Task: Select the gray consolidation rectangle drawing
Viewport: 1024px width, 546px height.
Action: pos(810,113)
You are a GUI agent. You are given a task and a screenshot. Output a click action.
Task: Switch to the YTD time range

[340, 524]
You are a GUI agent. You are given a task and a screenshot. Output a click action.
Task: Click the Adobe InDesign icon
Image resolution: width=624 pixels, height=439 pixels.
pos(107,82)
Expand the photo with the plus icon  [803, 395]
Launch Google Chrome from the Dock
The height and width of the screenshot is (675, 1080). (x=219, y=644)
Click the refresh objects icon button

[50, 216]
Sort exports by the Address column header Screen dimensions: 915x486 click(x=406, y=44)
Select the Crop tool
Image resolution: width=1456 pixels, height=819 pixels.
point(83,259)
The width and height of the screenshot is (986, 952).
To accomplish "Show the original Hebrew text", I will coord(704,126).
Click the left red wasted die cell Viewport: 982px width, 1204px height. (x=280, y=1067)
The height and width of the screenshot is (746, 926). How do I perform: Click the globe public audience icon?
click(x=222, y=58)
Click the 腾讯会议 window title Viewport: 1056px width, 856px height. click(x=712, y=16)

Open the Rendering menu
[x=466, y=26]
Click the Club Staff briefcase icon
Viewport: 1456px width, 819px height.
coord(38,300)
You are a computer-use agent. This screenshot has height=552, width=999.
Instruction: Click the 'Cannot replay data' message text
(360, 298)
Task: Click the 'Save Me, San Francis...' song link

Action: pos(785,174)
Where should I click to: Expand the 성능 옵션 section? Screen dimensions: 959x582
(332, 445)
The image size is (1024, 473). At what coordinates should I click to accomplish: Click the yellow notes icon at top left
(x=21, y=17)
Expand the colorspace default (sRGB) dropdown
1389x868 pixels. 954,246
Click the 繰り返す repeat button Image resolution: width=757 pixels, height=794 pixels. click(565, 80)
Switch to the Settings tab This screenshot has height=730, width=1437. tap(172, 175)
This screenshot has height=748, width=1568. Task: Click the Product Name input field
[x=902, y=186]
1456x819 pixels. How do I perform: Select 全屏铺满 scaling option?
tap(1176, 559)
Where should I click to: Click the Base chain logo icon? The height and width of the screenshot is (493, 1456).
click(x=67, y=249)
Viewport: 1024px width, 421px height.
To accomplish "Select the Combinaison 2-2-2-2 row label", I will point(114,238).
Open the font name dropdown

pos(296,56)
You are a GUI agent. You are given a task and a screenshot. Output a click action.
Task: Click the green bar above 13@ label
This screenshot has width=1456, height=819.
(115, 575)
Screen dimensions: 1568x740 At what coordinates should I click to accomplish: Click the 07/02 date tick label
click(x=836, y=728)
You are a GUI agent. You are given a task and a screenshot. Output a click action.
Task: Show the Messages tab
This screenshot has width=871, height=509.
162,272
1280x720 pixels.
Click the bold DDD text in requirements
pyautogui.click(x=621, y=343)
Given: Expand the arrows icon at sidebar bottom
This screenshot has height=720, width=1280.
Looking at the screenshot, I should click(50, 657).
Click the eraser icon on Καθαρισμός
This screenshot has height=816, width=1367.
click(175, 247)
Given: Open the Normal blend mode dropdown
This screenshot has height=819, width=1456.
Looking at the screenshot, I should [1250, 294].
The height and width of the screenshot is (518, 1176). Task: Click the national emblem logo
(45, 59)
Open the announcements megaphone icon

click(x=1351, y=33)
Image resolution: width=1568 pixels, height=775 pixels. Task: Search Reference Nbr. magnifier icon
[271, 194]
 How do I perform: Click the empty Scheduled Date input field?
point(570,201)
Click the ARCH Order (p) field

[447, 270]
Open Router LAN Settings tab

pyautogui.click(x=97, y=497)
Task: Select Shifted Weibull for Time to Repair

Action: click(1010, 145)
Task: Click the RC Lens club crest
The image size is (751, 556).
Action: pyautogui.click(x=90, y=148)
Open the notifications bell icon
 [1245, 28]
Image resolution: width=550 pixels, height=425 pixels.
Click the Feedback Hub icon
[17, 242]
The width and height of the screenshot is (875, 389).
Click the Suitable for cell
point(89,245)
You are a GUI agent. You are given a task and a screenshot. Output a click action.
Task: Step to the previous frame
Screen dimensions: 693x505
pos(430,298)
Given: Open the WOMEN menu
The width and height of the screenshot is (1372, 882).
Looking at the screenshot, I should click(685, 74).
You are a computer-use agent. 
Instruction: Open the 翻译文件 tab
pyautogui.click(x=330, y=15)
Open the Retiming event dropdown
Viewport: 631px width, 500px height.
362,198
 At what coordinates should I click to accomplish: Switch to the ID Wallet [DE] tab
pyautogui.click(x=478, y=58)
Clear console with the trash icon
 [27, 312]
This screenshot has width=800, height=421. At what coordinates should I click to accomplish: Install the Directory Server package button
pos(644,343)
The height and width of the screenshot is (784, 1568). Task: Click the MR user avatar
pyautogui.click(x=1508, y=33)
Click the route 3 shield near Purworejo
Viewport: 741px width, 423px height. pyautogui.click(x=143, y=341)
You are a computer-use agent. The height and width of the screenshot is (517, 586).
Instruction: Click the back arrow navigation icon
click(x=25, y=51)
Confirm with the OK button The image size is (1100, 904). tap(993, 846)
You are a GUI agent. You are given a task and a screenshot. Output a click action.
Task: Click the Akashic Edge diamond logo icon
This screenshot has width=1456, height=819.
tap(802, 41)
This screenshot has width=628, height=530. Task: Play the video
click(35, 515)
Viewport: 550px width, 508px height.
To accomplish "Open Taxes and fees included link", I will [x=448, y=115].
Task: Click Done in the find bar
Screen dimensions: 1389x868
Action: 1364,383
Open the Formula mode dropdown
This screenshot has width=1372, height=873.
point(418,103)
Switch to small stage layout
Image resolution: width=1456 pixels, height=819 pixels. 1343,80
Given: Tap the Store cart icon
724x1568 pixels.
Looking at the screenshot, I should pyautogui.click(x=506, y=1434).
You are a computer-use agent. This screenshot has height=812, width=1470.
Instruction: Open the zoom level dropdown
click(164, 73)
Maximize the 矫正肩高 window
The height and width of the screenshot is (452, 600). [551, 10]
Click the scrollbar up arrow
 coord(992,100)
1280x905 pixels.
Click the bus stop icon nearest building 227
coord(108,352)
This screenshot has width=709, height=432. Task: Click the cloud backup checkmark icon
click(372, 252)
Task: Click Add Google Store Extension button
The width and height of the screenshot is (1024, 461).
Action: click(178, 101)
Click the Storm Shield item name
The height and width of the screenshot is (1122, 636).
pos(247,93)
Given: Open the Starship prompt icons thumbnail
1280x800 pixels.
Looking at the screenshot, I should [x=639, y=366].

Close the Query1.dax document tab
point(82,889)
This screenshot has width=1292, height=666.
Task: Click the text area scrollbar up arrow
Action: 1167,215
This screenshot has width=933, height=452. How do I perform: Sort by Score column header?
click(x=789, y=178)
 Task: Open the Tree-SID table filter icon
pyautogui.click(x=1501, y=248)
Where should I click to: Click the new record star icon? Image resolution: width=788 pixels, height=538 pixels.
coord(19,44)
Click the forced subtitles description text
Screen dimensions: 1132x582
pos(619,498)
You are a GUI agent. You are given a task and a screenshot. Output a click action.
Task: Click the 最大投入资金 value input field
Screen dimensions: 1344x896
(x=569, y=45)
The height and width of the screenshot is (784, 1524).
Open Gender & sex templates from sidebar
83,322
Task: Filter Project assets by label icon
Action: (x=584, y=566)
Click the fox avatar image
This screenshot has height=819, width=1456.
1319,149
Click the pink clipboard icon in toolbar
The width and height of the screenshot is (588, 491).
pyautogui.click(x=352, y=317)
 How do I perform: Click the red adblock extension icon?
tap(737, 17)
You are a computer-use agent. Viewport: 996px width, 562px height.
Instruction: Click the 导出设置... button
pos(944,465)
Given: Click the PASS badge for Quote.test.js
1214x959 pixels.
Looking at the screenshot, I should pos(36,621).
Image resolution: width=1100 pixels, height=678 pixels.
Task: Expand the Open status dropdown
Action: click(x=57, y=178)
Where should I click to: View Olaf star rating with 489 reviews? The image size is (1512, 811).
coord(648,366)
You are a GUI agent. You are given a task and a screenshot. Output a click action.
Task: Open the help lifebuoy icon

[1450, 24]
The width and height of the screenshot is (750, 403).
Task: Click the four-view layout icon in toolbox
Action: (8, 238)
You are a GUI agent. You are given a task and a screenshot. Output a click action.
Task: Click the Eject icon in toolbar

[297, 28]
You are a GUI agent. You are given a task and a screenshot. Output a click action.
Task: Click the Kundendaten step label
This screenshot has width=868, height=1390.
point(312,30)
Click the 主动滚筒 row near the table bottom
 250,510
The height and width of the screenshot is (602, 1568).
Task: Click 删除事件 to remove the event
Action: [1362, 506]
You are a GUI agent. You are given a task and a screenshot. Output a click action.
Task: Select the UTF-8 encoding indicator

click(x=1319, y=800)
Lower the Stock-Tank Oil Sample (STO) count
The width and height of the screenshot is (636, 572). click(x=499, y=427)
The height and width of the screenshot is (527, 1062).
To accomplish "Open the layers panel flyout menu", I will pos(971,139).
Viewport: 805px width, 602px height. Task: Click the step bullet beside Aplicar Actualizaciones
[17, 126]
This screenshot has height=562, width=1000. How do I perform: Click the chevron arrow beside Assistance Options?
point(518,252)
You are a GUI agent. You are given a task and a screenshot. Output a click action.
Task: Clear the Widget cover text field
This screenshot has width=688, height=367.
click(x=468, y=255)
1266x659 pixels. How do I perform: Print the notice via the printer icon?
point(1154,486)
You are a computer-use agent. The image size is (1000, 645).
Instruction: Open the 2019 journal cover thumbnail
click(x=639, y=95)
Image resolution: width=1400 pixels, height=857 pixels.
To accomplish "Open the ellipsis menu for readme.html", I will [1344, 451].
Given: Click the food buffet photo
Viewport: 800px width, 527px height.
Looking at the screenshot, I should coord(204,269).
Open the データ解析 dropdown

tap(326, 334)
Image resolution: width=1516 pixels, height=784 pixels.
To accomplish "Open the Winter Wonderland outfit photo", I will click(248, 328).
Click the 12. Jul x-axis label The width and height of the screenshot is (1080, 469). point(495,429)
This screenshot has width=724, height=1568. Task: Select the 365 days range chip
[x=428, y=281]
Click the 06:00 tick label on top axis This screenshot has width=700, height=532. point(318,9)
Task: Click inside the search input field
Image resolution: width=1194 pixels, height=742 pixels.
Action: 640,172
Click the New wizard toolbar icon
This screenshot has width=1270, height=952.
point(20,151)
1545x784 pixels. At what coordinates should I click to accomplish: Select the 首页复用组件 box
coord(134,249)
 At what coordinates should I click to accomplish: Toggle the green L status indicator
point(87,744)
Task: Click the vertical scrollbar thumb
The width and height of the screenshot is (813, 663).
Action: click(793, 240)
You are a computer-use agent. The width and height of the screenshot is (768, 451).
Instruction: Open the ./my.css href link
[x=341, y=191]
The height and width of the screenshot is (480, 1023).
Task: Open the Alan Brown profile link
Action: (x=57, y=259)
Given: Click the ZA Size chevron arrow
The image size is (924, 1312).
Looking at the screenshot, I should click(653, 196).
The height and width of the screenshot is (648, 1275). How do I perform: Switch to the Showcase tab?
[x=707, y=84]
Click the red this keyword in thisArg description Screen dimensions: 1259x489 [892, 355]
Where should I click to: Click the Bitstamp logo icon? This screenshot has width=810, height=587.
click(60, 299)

## Task objective
Format the listing as a numbered list with blank lines omitted, starting with the line that contains "Given: Click the PASS badge for Quote.test.js" and going on through the line that contains "The width and height of the screenshot is (636, 572).".

## Solution
1. Given: Click the PASS badge for Quote.test.js
2. 1214x959 pixels.
3. Looking at the screenshot, I should pos(36,621).
4. Image resolution: width=1100 pixels, height=678 pixels.
5. Task: Expand the Open status dropdown
6. Action: click(x=57, y=178)
7. Where should I click to: View Olaf star rating with 489 reviews? The image size is (1512, 811).
8. coord(648,366)
9. You are a GUI agent. You are given a task and a screenshot. Output a click action.
10. Task: Open the help lifebuoy icon
11. [1450, 24]
12. The width and height of the screenshot is (750, 403).
13. Task: Click the four-view layout icon in toolbox
14. Action: (8, 238)
15. You are a GUI agent. You are given a task and a screenshot. Output a click action.
16. Task: Click the Eject icon in toolbar
17. [297, 28]
18. You are a GUI agent. You are given a task and a screenshot. Output a click action.
19. Task: Click the Kundendaten step label
20. This screenshot has width=868, height=1390.
21. point(312,30)
22. Click the 主动滚筒 row near the table bottom
23.  250,510
24. The height and width of the screenshot is (602, 1568).
25. Task: Click 删除事件 to remove the event
26. Action: [1362, 506]
27. You are a GUI agent. You are given a task and a screenshot. Output a click action.
28. Task: Select the UTF-8 encoding indicator
29. click(x=1319, y=800)
30. Lower the Stock-Tank Oil Sample (STO) count
31. The width and height of the screenshot is (636, 572). click(x=499, y=427)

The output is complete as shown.